In [4]:
import pandas as pd

# Load the dataset
file_path = "/Users/liuliangcheng/Desktop/Duke/IDS_NLP/final/Womens Clothing E-Commerce Reviews.csv.zip"
data = pd.read_csv(file_path)

# Step 1: Remove rows with missing Review Text
cleaned_data = data.dropna(subset=['Review Text']).reset_index(drop=True)

# Step 2: Map Ratings to Sentiment Categories
# (1-2: Dissatisfied, 3: Neutral, 4-5: Satisfied)
cleaned_data['Sentiment'] = cleaned_data['Rating'].map({
    1: 'Dissatisfied',
    2: 'Dissatisfied',
    3: 'Neutral',
    4: 'Satisfied',
    5: 'Satisfied'
})

# Step 3: Text Preprocessing (optional for BERT)
# Remove special characters and strip extra spaces
cleaned_data['Review Text'] = cleaned_data['Review Text'].str.replace(r"[^a-zA-Z0-9\s]", "", regex=True).str.strip()

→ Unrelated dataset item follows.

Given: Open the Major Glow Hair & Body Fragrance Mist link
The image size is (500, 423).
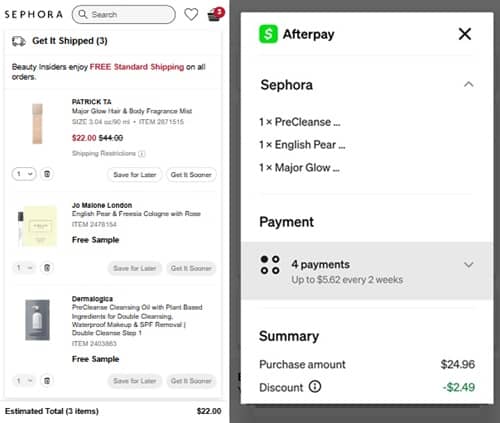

# Step 4: Save the cleaned data
output_path = "/Users/liuliangcheng/Desktop/Duke/IDS_NLP/final/cleaned_reviews.csv"
cleaned_data.to_csv(output_path, index=False)

print(f"Cleaned data saved to {output_path}")


Cleaned data saved to /Users/liuliangcheng/Desktop/Duke/IDS_NLP/final/cleaned_reviews.csv


The cleaned dataset appears to be in excellent condition for further modeling:

Missing Values:

No missing values in the Review Text column.
No missing values in the Sentiment column.
Total Entries:

The dataset contains 22,641 entries, which is sufficient for fine-tuning a BERT model.
Sentiment Distribution:

Satisfied: 17,448 entries
Neutral: 2,823 entries
Dissatisfied: 2,370 entries
While there is some imbalance favoring the "Satisfied" category, this can be managed during model training with techniques like class weighting or oversampling.

In [5]:
import numpy as np
from sklearn.utils.class_weight import compute_class_weight
import torch

# Ensure 'classes' is a NumPy array
classes = np.array(['Satisfied', 'Neutral', 'Dissatisfied'])

# Calculate class weights
class_weights = compute_class_weight('balanced', classes=classes, y=cleaned_data['Sentiment'])

# Convert class weights to a PyTorch tensor
class_weights = torch.tensor(class_weights, dtype=torch.float)

# Output the class weights for confirmation
print("Class weights:", class_weights)


Class weights: tensor([0.4325, 2.6734, 3.1844])


The class weights tensor([0.4325, 2.6734, 3.1844]) indicate that our dataset has significant class imbalance:

Satisfied (weight: 0.4325): Majority class with the least weight.
Neutral (weight: 2.6734): Minority class with higher weight.
Dissatisfied (weight: 3.1844): Smallest class, given the highest weight to balance its contribution.
What This Means:
The model will "penalize" errors on the minority classes (Neutral and Dissatisfied) more than errors on the majority class (Satisfied). This encourages the model to pay more attention to underrepresented classes.